Some algorithms are more efficient than others. We would prefer to chose an efficient algorithm, so it would be nice to have metrics for comparing algorithm efficiency.
The complexity of an algorithm is a function describing the efficiency of the algorithm in terms of the amount of data the algorithm must process. Usually there are natural units for the domain and range of this function.

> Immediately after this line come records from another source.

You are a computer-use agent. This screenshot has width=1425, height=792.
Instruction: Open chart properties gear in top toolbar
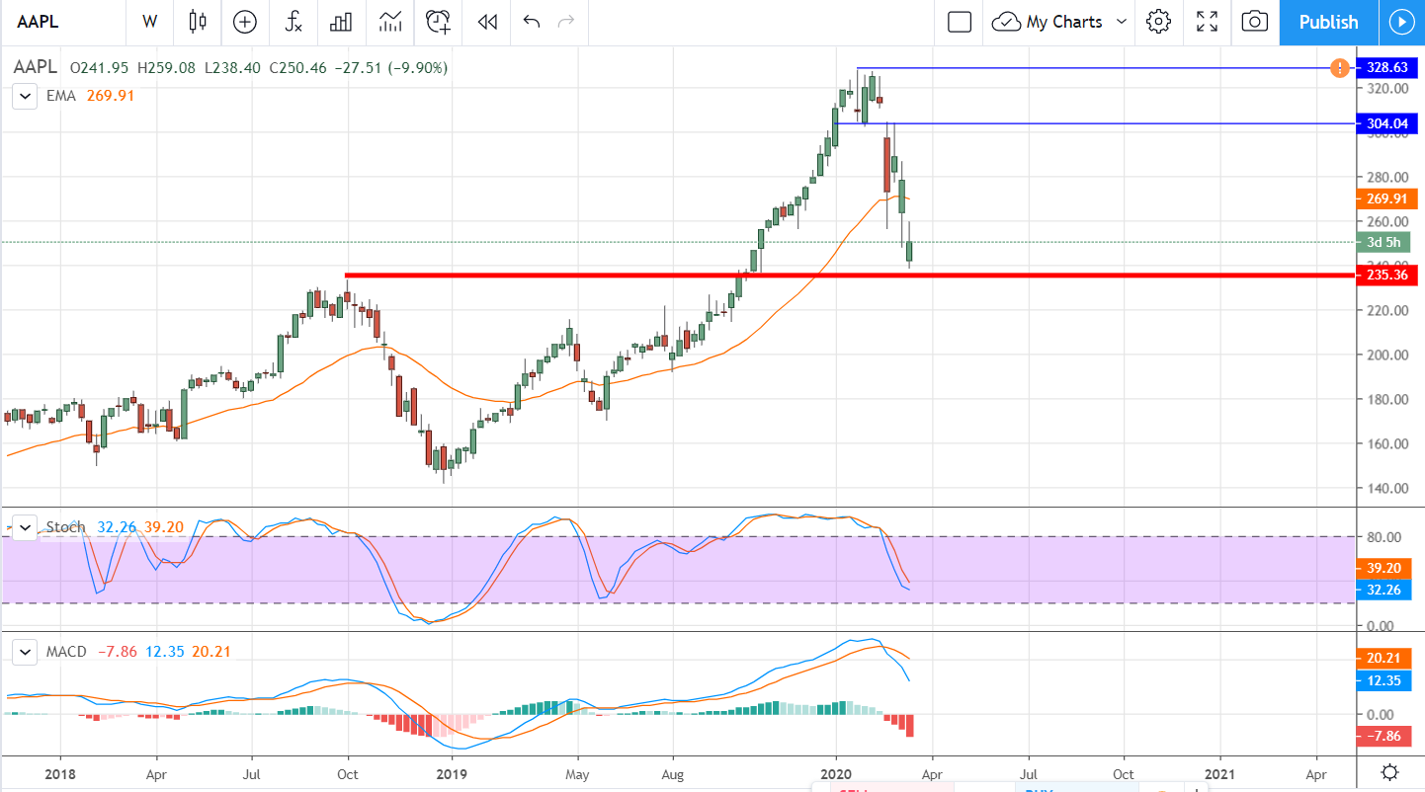tap(1158, 22)
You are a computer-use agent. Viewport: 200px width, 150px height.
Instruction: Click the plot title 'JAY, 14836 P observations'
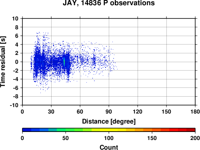(x=109, y=3)
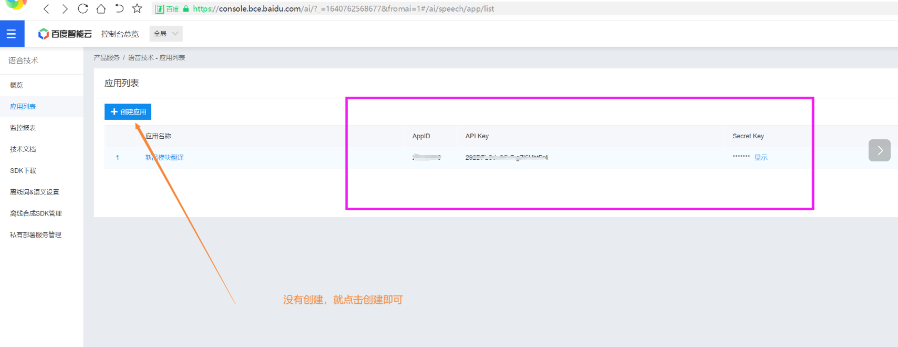Click the browser back arrow
This screenshot has height=347, width=898.
point(46,9)
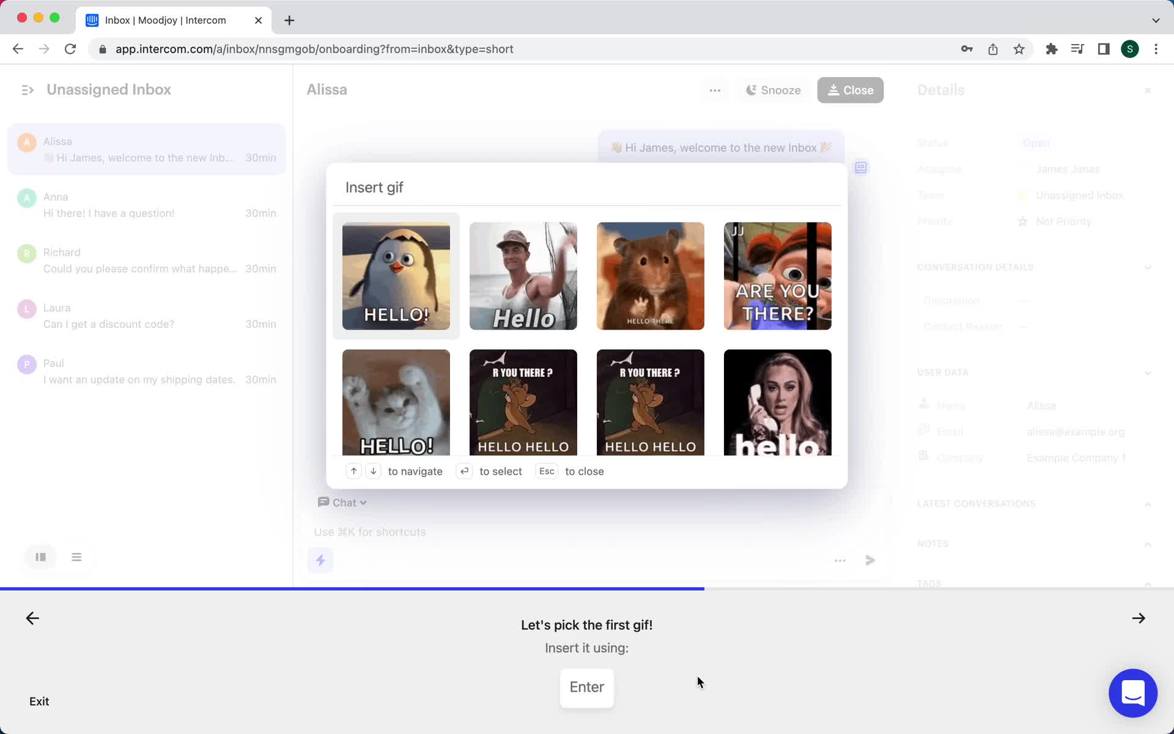
Task: Click the Alissa conversation in inbox
Action: point(146,149)
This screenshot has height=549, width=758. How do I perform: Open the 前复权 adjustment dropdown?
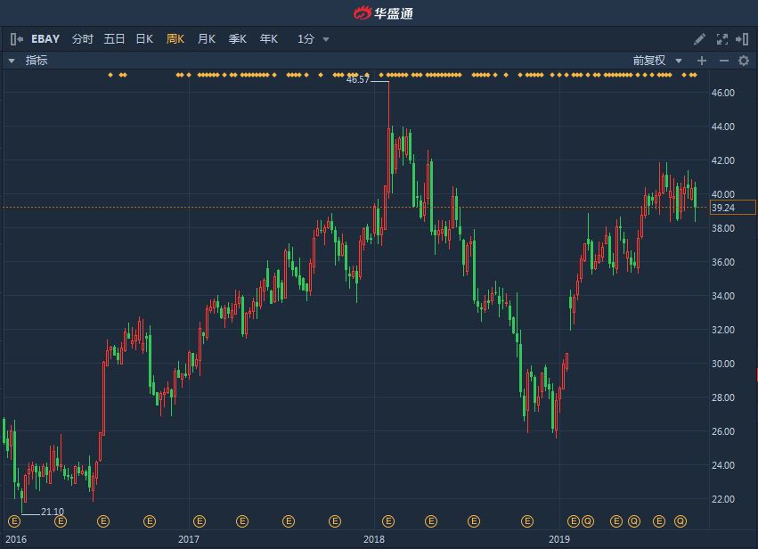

There are two main complexity measures of the efficiency of an algorithm:
Time complexity is a function describing the amount of time an algorithm takes in terms of the amount of input to the algorithm. "Time" can mean the number of memory accesses performed, the number of comparisons between integers, the number of times some inner loop is executed, or some other natural unit related to the amount of real time the algorithm will take. We try to keep this idea of time separate from "wall clock" time, since many factors unrelated to the algorithm itself can affect the real time (like the language used, type of computing hardware, proficiency of the programmer, optimization in the compiler, etc.). It turns out that, if we chose the units wisely, all of the other stuff doesn't matter and we can get an independent measure of the efficiency of the algorithm.
Space complexity is a function describing the amount of memory (space) an algorithm takes in terms of the amount of input to the algorithm. We often speak of "extra" memory needed, not counting the memory needed to store the input itself. Space complexity is sometimes ignored because the space used is minimal and/or obvious, but sometimes it becomes as important an issue as time.